* SET EXERCISE *
Rewrite the material below, replacing "Switch" with "Go" and changing nothing else. Leave the pictures out.

* DATA *

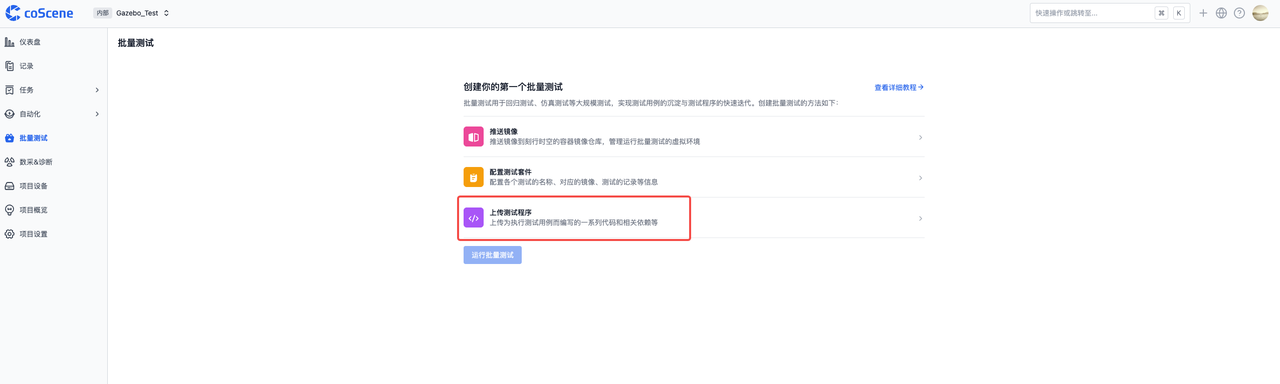The width and height of the screenshot is (1280, 384).
Task: Click the plus icon in top bar
Action: tap(1203, 13)
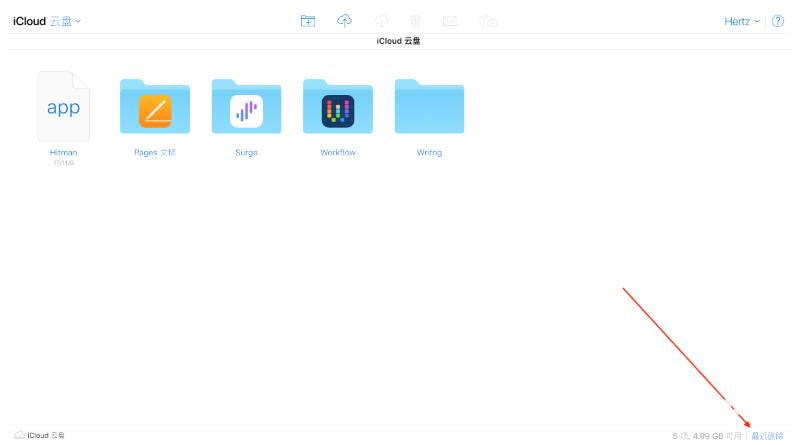Screen dimensions: 799x445
Task: Open the Writing folder
Action: click(x=429, y=106)
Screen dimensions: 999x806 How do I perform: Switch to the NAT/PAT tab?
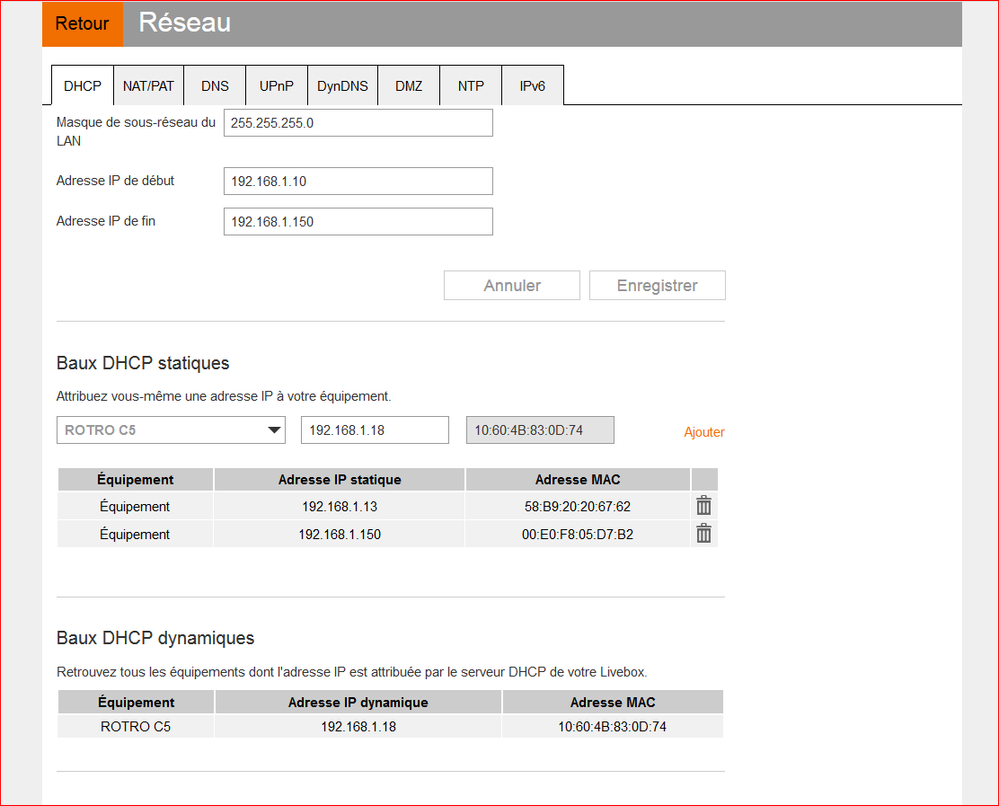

* ANSWER TO THE PROBLEM *
The width and height of the screenshot is (1280, 384).
Task: Click the plus icon in top bar
Action: tap(1203, 13)
Screen dimensions: 799x445
Task: Open the Writing folder
Action: click(x=429, y=106)
Screen dimensions: 999x806 How do I perform: Go to the NAT/PAT tab?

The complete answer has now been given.